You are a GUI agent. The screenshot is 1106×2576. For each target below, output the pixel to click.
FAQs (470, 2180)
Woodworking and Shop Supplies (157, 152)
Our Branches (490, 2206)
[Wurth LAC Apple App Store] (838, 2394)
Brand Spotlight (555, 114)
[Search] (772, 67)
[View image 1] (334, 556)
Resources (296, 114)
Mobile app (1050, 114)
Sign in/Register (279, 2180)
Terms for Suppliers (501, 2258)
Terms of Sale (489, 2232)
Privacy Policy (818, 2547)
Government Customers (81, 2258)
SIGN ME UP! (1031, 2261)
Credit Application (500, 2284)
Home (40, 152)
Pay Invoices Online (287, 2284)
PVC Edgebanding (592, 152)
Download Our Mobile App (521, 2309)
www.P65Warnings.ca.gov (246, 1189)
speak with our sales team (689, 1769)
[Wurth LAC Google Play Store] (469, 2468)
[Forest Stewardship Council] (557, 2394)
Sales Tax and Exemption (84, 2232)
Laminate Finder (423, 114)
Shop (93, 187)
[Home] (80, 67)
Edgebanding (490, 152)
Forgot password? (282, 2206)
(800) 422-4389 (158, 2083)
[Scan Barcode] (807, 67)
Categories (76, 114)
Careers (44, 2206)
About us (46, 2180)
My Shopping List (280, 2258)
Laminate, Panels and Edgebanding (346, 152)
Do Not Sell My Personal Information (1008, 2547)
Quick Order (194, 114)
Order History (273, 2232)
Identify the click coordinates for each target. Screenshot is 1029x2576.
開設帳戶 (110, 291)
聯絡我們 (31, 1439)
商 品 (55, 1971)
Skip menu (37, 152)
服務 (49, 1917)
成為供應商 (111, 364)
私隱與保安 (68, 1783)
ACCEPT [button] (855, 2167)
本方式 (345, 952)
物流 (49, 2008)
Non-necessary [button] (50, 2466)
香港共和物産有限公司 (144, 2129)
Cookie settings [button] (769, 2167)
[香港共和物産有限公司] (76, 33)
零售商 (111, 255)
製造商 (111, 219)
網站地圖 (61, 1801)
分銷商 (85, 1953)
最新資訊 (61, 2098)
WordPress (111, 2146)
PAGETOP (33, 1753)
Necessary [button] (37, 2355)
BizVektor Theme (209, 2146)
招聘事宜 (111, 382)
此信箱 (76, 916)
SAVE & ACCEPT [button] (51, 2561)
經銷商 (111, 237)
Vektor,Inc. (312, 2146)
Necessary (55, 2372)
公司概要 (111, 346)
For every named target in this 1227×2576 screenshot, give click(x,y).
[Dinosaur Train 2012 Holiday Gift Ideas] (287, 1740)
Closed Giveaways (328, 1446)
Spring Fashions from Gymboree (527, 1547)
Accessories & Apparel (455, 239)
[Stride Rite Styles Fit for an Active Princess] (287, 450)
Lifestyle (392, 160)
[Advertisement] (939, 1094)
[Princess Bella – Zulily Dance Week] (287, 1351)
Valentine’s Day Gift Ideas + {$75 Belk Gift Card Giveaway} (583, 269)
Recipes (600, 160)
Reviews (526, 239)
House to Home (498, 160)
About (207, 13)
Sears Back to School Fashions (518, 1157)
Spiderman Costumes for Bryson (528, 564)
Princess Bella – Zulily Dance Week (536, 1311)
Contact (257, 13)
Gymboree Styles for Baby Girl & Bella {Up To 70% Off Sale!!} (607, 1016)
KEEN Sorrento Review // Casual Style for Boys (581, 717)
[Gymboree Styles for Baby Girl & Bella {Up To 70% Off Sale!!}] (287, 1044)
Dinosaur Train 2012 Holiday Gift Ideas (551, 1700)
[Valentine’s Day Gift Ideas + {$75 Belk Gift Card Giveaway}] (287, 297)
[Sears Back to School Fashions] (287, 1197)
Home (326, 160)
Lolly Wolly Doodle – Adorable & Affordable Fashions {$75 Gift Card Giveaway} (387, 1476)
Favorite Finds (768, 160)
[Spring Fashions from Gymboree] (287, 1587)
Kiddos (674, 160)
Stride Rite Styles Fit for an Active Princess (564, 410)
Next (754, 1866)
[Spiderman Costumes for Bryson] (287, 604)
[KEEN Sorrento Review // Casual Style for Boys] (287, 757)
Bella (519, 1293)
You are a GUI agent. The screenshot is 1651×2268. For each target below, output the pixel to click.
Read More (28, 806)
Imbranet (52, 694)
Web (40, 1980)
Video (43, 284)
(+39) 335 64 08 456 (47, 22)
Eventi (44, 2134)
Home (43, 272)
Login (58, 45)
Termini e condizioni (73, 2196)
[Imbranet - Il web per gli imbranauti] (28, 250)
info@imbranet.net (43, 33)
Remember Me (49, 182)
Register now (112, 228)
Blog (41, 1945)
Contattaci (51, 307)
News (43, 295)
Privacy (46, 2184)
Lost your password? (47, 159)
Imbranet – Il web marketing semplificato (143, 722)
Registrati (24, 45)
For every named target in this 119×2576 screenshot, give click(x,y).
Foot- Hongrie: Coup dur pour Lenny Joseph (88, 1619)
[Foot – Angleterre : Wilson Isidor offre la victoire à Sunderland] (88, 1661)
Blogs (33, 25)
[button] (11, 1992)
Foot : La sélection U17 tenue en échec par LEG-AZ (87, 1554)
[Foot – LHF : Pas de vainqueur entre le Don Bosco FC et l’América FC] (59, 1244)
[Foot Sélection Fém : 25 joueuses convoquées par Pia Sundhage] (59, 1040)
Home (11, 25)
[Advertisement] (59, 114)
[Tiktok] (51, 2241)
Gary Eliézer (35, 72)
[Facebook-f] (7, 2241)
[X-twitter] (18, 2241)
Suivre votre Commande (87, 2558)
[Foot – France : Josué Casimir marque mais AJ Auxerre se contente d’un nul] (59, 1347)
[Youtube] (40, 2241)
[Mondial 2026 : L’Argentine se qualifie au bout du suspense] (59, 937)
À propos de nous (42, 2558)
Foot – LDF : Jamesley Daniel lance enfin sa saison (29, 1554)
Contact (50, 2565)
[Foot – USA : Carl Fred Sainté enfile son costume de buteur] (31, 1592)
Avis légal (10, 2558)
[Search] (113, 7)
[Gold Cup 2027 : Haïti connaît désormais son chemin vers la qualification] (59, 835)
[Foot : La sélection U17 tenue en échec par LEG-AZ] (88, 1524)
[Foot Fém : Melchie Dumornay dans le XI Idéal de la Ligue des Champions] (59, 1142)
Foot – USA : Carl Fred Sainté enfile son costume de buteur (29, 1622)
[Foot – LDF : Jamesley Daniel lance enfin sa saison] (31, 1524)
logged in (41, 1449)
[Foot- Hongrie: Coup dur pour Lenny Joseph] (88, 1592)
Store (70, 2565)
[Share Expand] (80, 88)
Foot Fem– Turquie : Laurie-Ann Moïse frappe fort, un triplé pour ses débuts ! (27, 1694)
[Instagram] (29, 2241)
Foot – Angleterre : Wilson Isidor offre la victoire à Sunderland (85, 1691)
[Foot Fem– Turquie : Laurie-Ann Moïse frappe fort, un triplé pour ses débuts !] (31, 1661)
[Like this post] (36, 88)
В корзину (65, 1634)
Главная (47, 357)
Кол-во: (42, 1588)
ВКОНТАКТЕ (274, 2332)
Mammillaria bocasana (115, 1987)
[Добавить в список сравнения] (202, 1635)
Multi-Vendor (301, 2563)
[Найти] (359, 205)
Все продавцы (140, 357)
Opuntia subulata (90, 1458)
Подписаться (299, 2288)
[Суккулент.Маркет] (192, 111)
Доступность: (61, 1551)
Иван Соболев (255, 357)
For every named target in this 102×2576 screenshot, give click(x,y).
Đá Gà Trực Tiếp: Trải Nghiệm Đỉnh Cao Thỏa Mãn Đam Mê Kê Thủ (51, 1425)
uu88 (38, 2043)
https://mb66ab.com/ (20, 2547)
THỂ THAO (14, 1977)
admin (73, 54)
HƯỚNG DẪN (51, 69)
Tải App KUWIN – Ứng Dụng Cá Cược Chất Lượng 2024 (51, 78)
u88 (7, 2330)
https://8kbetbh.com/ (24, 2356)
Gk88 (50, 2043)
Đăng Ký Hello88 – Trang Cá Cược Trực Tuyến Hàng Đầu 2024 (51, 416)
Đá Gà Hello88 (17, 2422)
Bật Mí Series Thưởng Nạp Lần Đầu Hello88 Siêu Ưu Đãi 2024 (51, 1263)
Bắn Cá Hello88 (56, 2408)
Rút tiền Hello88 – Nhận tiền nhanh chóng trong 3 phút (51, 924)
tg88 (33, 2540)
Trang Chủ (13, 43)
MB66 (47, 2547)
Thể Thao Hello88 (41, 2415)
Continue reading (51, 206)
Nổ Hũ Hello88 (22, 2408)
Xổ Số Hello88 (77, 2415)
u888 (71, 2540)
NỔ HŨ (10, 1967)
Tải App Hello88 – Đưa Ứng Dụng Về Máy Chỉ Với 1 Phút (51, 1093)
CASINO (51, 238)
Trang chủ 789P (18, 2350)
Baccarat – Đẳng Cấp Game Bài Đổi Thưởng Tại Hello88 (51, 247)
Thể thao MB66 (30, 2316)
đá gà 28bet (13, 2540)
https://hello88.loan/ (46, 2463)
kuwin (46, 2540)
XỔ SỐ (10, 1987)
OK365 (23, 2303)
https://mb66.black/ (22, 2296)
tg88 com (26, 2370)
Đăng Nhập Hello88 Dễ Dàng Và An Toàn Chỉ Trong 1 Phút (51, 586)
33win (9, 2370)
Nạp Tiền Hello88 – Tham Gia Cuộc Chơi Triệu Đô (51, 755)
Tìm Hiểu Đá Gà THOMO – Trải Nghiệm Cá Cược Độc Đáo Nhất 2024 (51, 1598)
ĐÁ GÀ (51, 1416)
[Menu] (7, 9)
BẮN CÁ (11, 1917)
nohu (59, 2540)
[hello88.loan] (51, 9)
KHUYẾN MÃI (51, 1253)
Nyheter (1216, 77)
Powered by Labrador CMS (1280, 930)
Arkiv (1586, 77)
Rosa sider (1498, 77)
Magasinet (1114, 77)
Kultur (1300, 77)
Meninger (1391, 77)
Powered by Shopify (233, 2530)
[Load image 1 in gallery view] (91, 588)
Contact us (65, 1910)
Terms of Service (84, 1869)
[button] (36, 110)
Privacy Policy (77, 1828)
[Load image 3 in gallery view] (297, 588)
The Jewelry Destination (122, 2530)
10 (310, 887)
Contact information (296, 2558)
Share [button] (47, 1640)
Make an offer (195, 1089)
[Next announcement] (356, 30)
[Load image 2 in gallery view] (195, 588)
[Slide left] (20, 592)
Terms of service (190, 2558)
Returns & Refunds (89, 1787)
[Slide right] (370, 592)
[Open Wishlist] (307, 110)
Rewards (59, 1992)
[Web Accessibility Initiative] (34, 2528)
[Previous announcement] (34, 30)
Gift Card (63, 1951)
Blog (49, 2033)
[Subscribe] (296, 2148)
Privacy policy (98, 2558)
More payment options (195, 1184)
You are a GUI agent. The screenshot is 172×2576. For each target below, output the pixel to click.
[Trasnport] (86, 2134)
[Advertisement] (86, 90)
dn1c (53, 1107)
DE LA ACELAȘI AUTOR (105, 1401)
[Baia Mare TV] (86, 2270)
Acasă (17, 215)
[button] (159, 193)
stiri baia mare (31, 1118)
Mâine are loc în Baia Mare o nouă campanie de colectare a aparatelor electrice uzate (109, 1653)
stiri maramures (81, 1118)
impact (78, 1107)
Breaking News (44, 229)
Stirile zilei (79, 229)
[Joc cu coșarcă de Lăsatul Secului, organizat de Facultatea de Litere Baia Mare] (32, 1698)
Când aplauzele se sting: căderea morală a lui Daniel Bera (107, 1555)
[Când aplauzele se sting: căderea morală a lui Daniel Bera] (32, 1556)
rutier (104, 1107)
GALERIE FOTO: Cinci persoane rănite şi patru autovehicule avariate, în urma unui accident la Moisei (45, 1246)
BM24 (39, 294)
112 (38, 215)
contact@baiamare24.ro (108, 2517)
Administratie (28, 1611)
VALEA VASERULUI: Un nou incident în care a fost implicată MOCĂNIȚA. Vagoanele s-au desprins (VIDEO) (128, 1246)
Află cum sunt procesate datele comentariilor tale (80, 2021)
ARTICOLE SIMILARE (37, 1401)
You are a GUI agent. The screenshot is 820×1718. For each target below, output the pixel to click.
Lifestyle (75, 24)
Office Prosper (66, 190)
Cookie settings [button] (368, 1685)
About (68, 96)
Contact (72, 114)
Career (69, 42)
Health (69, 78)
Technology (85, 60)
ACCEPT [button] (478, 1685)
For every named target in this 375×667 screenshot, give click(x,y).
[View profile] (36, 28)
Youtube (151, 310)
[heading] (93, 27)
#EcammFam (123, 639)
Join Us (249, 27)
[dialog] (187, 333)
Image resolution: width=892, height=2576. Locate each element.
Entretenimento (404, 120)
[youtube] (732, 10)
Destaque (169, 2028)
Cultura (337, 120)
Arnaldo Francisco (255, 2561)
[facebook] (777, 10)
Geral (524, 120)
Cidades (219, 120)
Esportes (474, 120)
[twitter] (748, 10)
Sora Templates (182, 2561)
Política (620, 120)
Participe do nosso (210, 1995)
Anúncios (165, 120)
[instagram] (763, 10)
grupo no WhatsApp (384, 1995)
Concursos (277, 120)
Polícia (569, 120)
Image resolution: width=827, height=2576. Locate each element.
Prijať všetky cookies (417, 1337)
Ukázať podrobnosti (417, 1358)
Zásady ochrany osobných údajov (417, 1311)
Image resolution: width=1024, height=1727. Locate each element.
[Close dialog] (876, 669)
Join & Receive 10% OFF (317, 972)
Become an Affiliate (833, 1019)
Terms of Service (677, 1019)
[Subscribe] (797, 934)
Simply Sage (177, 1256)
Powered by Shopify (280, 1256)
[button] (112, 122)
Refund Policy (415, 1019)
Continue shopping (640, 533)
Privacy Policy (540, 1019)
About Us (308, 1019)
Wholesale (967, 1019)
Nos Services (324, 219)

-- WHAT NEEDS TO BE DONE --
Find the line with "[Imbranet - Il" in the entries above. Retype it and each line after it, exactly, through the line with "logged in (41, 1449)", and stop there.

-- YOUR SOLUTION --
[Imbranet - Il web per gli imbranauti] (28, 250)
info@imbranet.net (43, 33)
Remember Me (49, 182)
Register now (112, 228)
Blog (41, 1945)
Contattaci (51, 307)
News (43, 295)
Privacy (46, 2184)
Lost your password? (47, 159)
Imbranet – Il web marketing semplificato (143, 722)
Registrati (24, 45)
For every named target in this 119×2576 screenshot, give click(x,y).
Foot- Hongrie: Coup dur pour Lenny Joseph (88, 1619)
[Foot – Angleterre : Wilson Isidor offre la victoire à Sunderland] (88, 1661)
Blogs (33, 25)
[button] (11, 1992)
Foot : La sélection U17 tenue en échec par LEG-AZ (87, 1554)
[Foot – LHF : Pas de vainqueur entre le Don Bosco FC et l’América FC] (59, 1244)
[Foot Sélection Fém : 25 joueuses convoquées par Pia Sundhage] (59, 1040)
Home (11, 25)
[Advertisement] (59, 114)
[Tiktok] (51, 2241)
Gary Eliézer (35, 72)
[Facebook-f] (7, 2241)
[X-twitter] (18, 2241)
Suivre votre Commande (87, 2558)
[Foot – France : Josué Casimir marque mais AJ Auxerre se contente d’un nul] (59, 1347)
[Youtube] (40, 2241)
[Mondial 2026 : L’Argentine se qualifie au bout du suspense] (59, 937)
À propos de nous (42, 2558)
Foot – LDF : Jamesley Daniel lance enfin sa saison (29, 1554)
Contact (50, 2565)
[Foot – USA : Carl Fred Sainté enfile son costume de buteur] (31, 1592)
Avis légal (10, 2558)
[Search] (113, 7)
[Gold Cup 2027 : Haïti connaît désormais son chemin vers la qualification] (59, 835)
[Foot : La sélection U17 tenue en échec par LEG-AZ] (88, 1524)
[Foot Fém : Melchie Dumornay dans le XI Idéal de la Ligue des Champions] (59, 1142)
Foot – USA : Carl Fred Sainté enfile son costume de buteur (29, 1622)
[Foot – LDF : Jamesley Daniel lance enfin sa saison] (31, 1524)
logged in (41, 1449)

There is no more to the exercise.